Einwände der Staatsanwaltschaft, bei Rückfragen der Pflegebedürftigen müsse sich stets an den Franchisegeber gewendet werden, für die Franchisenehmer würden Gruppenversicherungsverträge angeboten, und es fänden gemeinsame Schulungen vor Aufnahme der Pflegetätigkeiten statt, ließ das Gericht nicht gelten, denn diese Tatsachen seien geradezu typisch für Franchisesysteme, bei denen die an sich selbstständigen Franchisenehmer in nicht unerheblichem Maße in das Franchisesystem eingebunden seien.
Franchising – das nach wie vor unbekannte Phänomen in Deutschland?
Der Haftbefehl wurde also durch das Oberlandgericht Frankfurt aufgehoben. Einmal mehr ist der Versuch gescheitert, offensichtlich normale Franchiseverträge als Arbeitsverhältnisse einzuordnen. Vor dem Hintergrund der Entwicklung des Franchiserechts in den vergangenen Jahren ist es doch eher überraschend, dass auch Gerichte und Staatsanwaltschaften nach wie vor mit dem Phänomen des Franchisings nur unzureichend professionell umzugehen erscheinen.

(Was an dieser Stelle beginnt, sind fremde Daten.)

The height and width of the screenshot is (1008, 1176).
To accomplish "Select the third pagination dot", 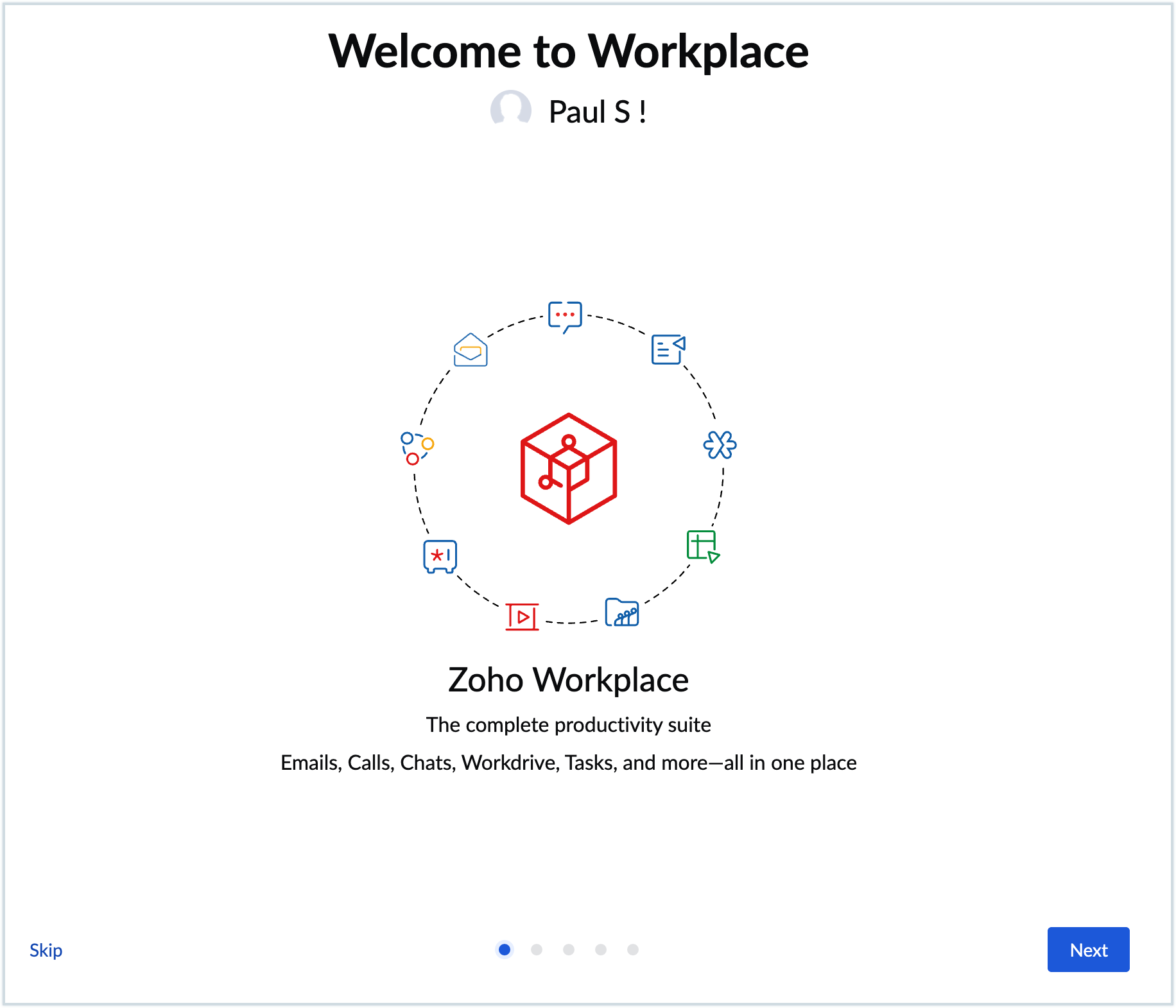I will point(569,950).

Es ist richtig, jeden Einzelfall gesondert zu betrachten, doch angesichts des vorliegenden Falles scheinen die oben geäußerten Vorbehalte gegenüber Einrichtungen der Justiz mehr als berechtigt.
Konsequenz ist Transparenz des Franchisegebers
Dennoch lehrt dieses Strafverfahren, dass sich jeder Franchisegeber vor einer entsprechenden Belangung durch Sozialversicherungsbehörden, Staatsanwaltschaften, und Arbeitsrechtler wappnen sollte, in dem er sein Franchisesystem transparent ausgestaltet und dafür sorgt, dass gerade die klassischen Kriterien einer Selbstständigkeit deutlich zu Tage treten – sowohl im Rahmen der Vertragsgestaltung, als auch im Rahmen der tatsächlichen Arbeits- und Funktionsweise des Franchise-Systems.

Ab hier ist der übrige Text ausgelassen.